Ferroconcrete-inspired construction of wearable composites with a natural leather matrix for excellent neutron-shielding performance

Abstract

In various sectors, including medical radiotherapy, aerospace exploration, and nuclear energy, the necessity for advanced neutron-shielding materials has escalated. However, these materials often exhibit poor mechanical performance and limited adaptability. To address these shortcomings, this study introduces a novel approach inspired by ferroconcrete construction to develop wearable neutron-shielding materials. This method utilizes the collagen fiber-supported framework present in natural leather, serving as a flexible skeleton, and employs functionalized B4C nanoparticles and paraffin as fillers. The interconnected voids and the unique hierarchical structure of the collagen fibers work synergistically to enable uniform dispersion of B4C nanoparticles, thus enriching the resultant composites with superior neutron-shielding performance.

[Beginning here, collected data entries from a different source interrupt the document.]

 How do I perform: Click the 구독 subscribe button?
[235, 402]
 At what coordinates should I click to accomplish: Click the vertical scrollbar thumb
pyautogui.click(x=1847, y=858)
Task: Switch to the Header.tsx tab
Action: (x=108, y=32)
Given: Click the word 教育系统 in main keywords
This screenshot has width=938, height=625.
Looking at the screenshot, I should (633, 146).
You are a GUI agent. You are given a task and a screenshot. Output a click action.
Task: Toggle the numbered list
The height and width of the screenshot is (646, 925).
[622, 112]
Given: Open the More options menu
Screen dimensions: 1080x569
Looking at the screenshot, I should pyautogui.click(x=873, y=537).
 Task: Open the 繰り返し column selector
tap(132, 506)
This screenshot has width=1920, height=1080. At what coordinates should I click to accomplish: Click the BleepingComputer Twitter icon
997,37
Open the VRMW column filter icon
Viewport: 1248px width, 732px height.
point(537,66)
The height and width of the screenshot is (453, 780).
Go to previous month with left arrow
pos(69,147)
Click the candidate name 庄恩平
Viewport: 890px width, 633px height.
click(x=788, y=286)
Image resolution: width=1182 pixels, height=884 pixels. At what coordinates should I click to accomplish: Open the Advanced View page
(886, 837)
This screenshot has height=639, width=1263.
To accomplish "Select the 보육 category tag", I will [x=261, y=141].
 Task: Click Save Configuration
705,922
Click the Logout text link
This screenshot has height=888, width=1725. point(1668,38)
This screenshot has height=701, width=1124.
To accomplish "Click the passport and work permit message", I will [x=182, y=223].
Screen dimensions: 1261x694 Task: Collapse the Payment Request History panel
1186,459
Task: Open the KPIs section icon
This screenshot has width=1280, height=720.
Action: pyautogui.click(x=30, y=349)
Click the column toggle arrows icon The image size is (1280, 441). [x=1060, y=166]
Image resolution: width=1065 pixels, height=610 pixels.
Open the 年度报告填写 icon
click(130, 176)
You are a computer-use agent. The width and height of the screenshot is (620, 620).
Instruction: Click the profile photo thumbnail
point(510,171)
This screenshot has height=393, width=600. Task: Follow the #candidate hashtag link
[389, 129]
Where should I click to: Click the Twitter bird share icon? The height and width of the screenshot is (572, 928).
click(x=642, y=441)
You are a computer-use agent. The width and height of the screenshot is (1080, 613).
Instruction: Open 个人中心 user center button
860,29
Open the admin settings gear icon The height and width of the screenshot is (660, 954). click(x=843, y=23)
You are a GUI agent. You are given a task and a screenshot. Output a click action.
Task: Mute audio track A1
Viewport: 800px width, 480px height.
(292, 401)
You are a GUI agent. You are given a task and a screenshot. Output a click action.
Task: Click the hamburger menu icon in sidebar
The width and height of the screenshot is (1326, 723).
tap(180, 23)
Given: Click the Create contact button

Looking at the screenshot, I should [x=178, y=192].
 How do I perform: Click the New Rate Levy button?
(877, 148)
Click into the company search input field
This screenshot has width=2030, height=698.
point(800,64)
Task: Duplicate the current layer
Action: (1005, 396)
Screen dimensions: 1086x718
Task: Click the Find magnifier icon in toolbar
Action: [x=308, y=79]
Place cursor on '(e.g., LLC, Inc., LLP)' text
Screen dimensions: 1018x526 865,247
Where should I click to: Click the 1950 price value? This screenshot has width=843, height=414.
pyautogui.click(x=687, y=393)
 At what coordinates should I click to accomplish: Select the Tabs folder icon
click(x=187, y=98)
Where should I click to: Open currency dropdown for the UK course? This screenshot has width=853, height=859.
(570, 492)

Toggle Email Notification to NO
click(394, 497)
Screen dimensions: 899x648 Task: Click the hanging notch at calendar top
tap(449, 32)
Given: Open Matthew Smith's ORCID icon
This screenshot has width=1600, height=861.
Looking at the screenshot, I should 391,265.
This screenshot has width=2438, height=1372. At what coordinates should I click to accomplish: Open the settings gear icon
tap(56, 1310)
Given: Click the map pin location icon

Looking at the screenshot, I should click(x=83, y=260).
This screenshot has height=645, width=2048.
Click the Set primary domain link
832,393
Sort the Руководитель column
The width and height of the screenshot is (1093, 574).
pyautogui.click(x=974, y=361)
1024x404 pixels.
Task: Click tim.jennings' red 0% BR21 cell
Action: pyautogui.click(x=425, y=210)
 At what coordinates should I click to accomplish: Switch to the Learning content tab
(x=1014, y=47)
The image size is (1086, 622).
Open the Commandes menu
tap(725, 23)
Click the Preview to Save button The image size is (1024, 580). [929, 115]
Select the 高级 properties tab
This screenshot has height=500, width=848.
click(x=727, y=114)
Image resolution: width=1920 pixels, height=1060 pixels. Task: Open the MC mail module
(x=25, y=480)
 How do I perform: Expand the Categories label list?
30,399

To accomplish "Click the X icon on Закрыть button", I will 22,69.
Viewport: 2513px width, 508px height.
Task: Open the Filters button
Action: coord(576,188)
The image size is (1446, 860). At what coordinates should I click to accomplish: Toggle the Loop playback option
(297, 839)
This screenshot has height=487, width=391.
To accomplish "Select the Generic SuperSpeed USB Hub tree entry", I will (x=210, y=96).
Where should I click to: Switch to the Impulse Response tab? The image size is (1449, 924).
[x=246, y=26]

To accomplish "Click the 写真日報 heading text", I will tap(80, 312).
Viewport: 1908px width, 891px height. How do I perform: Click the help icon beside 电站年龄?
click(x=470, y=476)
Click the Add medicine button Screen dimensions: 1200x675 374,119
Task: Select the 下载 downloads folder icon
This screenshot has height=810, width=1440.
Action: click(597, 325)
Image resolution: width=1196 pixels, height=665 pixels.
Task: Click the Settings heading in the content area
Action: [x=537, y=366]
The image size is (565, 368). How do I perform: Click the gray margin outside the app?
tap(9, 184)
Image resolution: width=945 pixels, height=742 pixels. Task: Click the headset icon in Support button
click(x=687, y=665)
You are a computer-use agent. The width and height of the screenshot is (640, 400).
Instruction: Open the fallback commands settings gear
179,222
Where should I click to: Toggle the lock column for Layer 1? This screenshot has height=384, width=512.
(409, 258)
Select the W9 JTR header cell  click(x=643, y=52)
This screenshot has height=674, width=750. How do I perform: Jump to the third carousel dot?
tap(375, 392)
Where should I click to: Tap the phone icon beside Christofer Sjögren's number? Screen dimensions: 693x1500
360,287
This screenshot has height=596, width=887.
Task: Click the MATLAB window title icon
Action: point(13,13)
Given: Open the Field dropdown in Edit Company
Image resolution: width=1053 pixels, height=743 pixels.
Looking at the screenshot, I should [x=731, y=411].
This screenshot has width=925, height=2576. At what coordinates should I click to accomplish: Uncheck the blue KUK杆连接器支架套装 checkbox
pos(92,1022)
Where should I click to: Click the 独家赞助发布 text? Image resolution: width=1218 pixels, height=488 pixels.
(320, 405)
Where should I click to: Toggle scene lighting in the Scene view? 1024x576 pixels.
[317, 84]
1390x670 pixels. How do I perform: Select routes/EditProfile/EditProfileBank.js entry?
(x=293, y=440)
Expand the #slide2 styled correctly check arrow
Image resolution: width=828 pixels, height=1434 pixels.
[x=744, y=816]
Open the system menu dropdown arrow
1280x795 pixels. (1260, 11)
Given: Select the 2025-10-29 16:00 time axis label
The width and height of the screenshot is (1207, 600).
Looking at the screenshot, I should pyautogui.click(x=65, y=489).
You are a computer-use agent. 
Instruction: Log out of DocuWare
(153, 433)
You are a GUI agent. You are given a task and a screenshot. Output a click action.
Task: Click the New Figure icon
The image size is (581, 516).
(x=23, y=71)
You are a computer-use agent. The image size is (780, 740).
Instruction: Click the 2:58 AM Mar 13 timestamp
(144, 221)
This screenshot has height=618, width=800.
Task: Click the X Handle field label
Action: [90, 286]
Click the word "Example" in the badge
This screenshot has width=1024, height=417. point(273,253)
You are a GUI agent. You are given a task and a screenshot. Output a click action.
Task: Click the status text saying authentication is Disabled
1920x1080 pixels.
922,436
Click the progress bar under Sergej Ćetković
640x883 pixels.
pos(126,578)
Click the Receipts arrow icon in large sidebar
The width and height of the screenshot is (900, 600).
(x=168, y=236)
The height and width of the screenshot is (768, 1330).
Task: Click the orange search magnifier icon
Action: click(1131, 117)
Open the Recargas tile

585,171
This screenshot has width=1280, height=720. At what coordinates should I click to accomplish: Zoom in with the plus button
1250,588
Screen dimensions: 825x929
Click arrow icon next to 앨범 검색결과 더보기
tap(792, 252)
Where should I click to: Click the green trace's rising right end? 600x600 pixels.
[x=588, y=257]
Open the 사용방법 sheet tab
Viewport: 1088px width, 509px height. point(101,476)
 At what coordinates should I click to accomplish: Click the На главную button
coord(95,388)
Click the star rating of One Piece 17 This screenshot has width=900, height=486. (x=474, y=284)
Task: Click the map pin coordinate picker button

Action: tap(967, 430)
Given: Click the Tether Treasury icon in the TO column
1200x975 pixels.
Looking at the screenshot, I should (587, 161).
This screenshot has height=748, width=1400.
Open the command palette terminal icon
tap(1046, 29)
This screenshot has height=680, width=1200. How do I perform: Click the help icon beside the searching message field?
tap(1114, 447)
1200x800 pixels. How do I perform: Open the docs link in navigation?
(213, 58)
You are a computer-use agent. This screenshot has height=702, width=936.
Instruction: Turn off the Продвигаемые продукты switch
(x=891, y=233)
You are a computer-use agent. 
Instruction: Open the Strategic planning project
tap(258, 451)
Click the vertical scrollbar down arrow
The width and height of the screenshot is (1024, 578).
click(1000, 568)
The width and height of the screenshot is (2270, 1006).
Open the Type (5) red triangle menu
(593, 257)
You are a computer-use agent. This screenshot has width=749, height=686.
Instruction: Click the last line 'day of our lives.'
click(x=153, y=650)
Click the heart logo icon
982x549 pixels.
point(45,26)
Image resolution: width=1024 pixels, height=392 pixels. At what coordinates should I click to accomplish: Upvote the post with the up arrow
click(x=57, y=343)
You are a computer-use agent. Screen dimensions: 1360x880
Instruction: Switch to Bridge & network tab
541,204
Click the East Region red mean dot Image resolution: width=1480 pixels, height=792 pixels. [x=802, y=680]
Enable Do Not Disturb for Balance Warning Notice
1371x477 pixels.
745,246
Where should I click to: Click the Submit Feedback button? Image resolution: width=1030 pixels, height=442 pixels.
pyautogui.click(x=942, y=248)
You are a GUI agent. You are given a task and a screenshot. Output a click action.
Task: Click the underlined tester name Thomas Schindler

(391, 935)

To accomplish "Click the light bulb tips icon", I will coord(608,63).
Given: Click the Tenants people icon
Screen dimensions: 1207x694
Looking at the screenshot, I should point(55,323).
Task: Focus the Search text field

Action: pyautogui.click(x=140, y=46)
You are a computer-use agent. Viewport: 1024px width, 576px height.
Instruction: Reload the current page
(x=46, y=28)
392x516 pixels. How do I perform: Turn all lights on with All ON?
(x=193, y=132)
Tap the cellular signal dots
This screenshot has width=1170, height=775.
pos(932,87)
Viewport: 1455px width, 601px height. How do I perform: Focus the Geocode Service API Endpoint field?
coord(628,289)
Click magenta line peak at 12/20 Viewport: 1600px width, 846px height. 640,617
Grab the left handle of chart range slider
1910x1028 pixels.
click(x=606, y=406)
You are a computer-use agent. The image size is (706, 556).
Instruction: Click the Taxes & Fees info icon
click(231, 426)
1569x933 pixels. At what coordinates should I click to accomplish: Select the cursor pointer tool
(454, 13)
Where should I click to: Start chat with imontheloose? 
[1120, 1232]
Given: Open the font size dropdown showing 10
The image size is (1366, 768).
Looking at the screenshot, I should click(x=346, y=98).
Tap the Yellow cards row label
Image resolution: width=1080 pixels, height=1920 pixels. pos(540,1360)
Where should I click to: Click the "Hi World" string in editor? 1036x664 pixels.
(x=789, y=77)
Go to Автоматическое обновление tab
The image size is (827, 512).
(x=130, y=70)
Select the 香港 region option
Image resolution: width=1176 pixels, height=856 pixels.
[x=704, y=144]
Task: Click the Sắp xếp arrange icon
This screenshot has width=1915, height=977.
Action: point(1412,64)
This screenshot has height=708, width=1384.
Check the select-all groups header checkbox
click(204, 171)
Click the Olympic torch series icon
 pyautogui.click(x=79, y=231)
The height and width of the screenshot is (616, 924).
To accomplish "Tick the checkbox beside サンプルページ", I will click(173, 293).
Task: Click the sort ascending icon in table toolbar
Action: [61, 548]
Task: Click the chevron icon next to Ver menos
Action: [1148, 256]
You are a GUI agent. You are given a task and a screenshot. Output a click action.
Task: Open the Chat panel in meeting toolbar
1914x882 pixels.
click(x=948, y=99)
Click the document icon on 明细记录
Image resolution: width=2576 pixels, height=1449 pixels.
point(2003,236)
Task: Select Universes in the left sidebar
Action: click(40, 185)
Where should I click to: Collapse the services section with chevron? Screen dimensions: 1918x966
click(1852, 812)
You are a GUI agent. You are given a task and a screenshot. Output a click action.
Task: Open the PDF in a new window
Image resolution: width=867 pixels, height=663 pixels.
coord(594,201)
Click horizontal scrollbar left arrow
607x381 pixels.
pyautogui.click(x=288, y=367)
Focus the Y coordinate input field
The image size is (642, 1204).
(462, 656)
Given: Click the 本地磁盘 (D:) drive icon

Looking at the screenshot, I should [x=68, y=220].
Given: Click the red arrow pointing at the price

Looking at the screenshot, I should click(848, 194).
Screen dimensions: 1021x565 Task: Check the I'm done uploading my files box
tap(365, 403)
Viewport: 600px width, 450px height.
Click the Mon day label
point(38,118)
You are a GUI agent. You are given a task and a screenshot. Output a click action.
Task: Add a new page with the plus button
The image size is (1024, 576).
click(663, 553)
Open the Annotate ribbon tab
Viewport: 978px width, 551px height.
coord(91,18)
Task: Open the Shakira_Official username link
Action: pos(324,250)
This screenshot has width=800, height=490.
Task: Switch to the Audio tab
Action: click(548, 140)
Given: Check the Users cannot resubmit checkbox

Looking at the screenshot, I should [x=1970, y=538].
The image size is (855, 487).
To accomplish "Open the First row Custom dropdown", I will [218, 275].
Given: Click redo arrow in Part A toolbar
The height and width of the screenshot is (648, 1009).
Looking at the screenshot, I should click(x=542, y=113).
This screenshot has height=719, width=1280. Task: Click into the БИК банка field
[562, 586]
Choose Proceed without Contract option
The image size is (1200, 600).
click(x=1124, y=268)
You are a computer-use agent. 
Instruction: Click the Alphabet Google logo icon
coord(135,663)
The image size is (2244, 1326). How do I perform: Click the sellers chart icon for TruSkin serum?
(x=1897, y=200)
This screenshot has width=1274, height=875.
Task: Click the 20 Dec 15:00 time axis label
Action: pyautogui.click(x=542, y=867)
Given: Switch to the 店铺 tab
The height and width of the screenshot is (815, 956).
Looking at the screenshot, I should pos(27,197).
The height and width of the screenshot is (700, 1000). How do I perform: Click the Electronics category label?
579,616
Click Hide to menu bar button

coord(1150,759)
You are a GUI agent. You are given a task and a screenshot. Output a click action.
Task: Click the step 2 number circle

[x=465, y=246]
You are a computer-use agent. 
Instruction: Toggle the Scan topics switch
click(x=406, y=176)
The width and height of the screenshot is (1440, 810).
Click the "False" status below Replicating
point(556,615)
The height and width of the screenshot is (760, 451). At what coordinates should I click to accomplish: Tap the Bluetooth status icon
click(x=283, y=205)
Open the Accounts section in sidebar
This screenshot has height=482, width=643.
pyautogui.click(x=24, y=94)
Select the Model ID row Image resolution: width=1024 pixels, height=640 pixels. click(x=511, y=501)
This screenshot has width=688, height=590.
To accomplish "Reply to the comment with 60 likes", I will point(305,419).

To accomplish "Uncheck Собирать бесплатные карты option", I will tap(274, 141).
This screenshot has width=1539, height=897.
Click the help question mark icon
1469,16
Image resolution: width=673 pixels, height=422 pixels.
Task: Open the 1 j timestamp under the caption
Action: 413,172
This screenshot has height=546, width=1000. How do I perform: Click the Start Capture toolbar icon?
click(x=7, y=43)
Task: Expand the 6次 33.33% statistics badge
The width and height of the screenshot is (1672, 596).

The composite material prepared through this method exhibits a remarkable neutron-shielding effectiveness of 96.93 % and a high linear attenuation coefficient of 17.46 cm−1, outperforming other shielding materials. Additionally, the three-dimensional (3D) woven network of the collagen fiber-supported framework offers impressive mechanical properties, including a tensile strength of 28.59 MPa. This innovative design strategy for creating new wearable neutron-shielding materials paves the way for manufacturing advanced neutron-protective clothing and propels a new structural design with elevated shielding and mechanical performance.